The synchronization is done at Synchron’s facilities after you send the company your transcript and video file. You download a free utility called “SyncUploader” from Synchron’s Web site to transport your files to Synchron, which will send the finished synchronized transcripts back to you over a secure, encrypted connection. This utility also will process your video so only the audio portion of the file is uploaded. This really can save you valuable Internet bandwidth and time.
Once Synchron has your text transcript and the audio from your video, it works its magic. The company’s founder has his roots in voice recognition software and decided it would be a good area to apply his craft. The work is done by computers (which makes it affordable), but you always can elect to have it proofed by a human for a few dollars more.
AutoSync checks for completed jobs to send back and forth, but once the transcript and media is uploaded, you don’t need to keep SyncUploader on. Customers can choose to receive an e-mail notifying them of the job completion, and SyncUploader can be launched at a later time to receive the synchronized transcripts. Once Synchron is done with your video and transcript, it delivers the completed files right back to your computer, in whatever format you requested (Sanction, TrialDirector, LiveNote Technologies’ LiveNote, etc.)
I found the service to be effortless. I launched AutoSync, put in my username and password and was welcomed with a screen asking for my first upload.
I found a video of a recent deposition along with the accompanying text transcript and hit send. The AutoSync box showed me the progress as it uploaded my transcript and created an audio file of my video. At that point, all I had to do was wait for the file to be finished. Sure enough, it was ready by the next day. Synchron tries to stick to a 24-hour turnaround and can handle a large number of jobs at one time.
When I launched AutoSync again, it told me a completed file was ready to download. When the download was done, I clicked a button that opened the folder where the files were stored. Since I use Sanction, all I had to do was drag the appropriate file from that folder into Sanction and viola — I had a fully synchronized video file.
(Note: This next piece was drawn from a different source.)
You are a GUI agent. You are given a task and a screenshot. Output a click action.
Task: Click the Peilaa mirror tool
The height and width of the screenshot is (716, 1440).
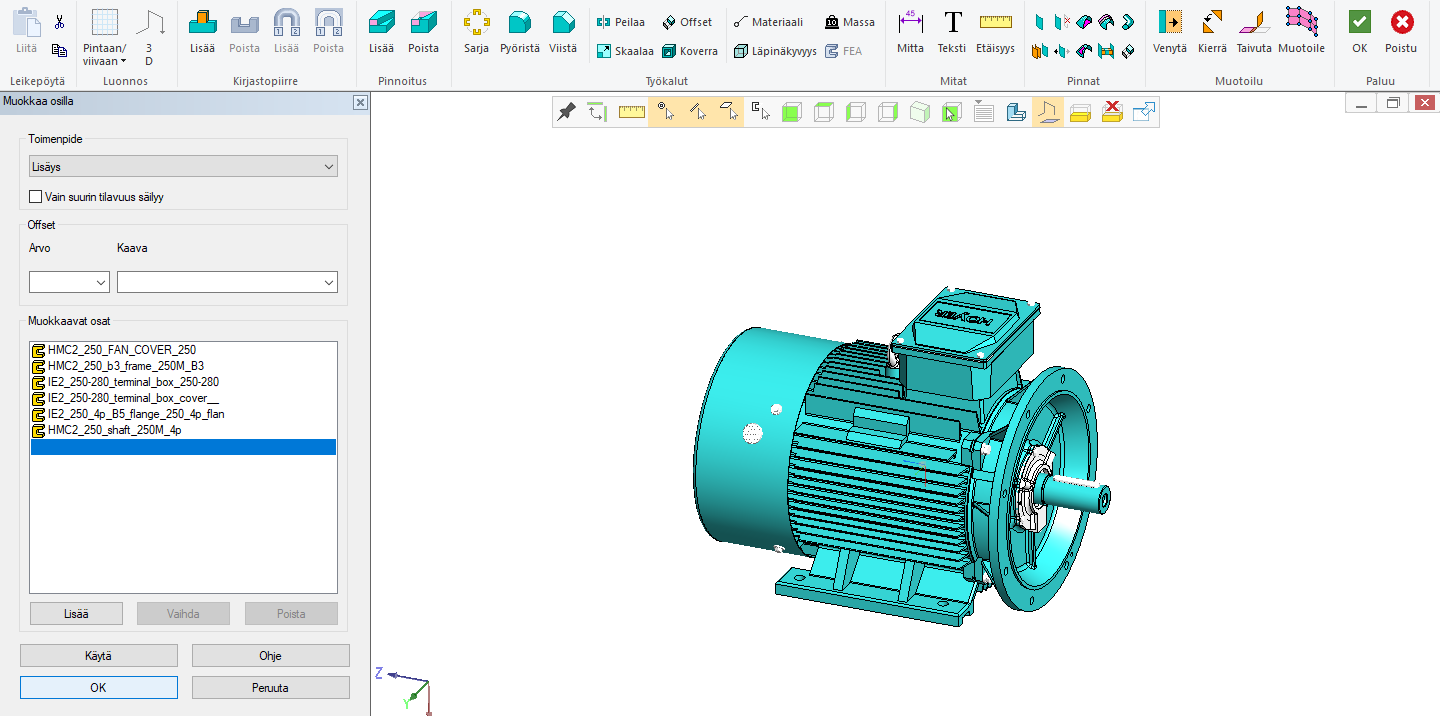[x=620, y=22]
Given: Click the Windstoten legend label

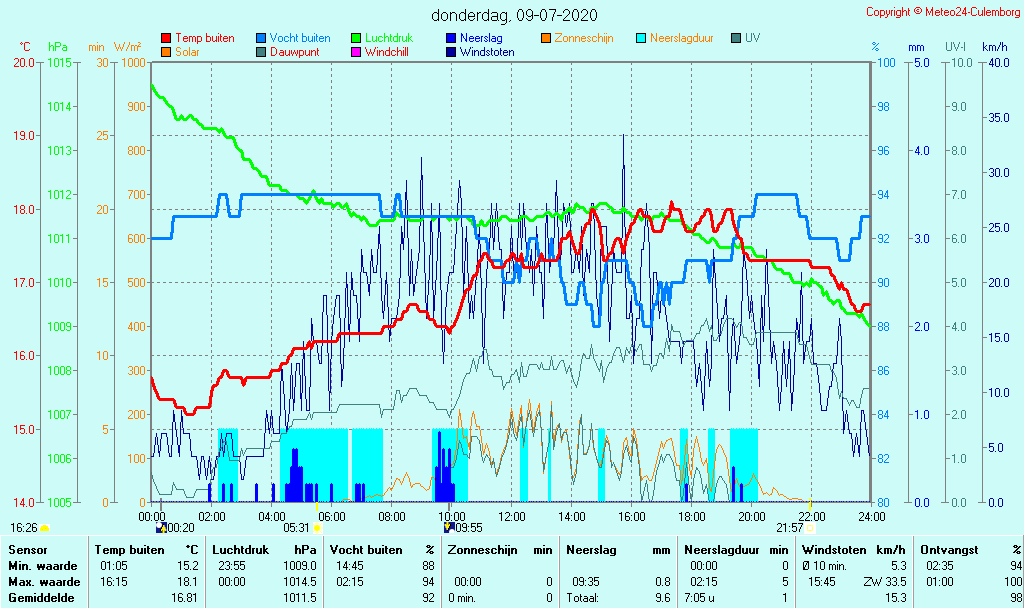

I found the synchronization to be amazingly accurate, although I did have to tweak my individual clips to get them just right. I have to do this anyway, regardless of what method I use to synchronize the text and video. As long as Synchron can get me an accurate synchronization I can work with, the savings are fantastic. I highly recommend using Synchron for your next multimedia adventure. The folks at Synchron are helpful and will respond to any questions you have.